Regardless of any teething problems I may have had, I was just happy to get my phone back up and running. Being without an iPhone was not a great experience for a host of reasons, and having a replacement lets me put this entire sorry mess behind me (as well as allowing me peace of mind regarding the train ticket situation). It could have been a lot worse, and I’m extremely grateful that it wasn’t.


  1. It almost surprised me that the police don’t have a more sophisticated method of tracking phones — something that doesn’t require the victim’s Apple ID password to work. It strikes me that anything like that would cause a huge outpouring of anti-surveillance sentiment. I think it’s good that the police cannot track random people just using their email address, but it does make me wonder whether the system could be improved to allow the police to track phones that have been stolen with the consent of a victim. Maybe that’s just the stuff of pipes. 
  2. There is also a YouTube video that explains two-factor authentication, available from Google Support. The code can be sent via telephone call, text message or smartphone app, so I recommend setting it up if you’re concerned about security. 
  3. Or restore the phone from a backup, and the app will be just as you left it — train tickets and all. 
  4. One review says “The 3510i is not highly recommended, due to software reliability problems and the fact that it’s an old phone with a limited specification: try the newer Nokia 3100 instead.” I thought this was fair enough, but then I noticed that the review was dated 2003. This phone was considered out-of-date nine years ago
  5. The eagle-eyed amongst you will notice that System Preferences and iTunes gave me dates for the last backup that were a week apart. It’s my theory (and I’d be glad to hear from anyone who could confirm or debunk this) that the “last backed up to iCloud” statistic in iTunes is simply the last backup before the most recent iTunes sync. This is obviously not a useful or reliable indicator of backup status. 
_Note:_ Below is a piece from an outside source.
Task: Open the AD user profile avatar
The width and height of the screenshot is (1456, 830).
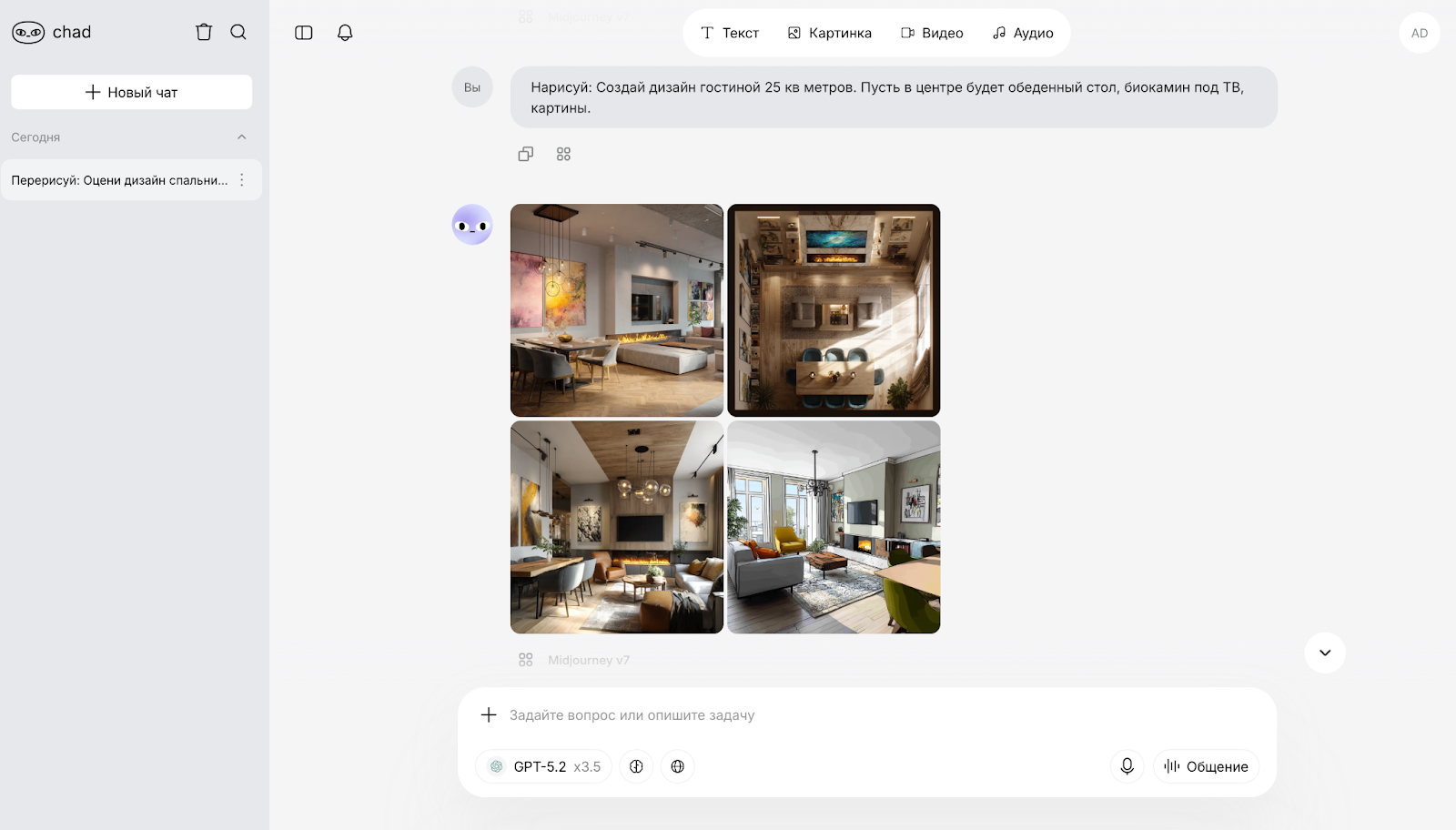Action: click(1419, 33)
  6. Perhaps the app should show all iOS device backups, greyed out, with a message saying ‘your phone may require an update before being restored from a backup’. Or perhaps iCloud could look at the type of phone, look at backups made by the same type of phone, and then say, “this backup is from a more recent version of iOS, would you like to update this iPhone and then restore from this backup?”. This problem is totally not without obvious solutions, and the fact that it exists at all is not at all like Apple.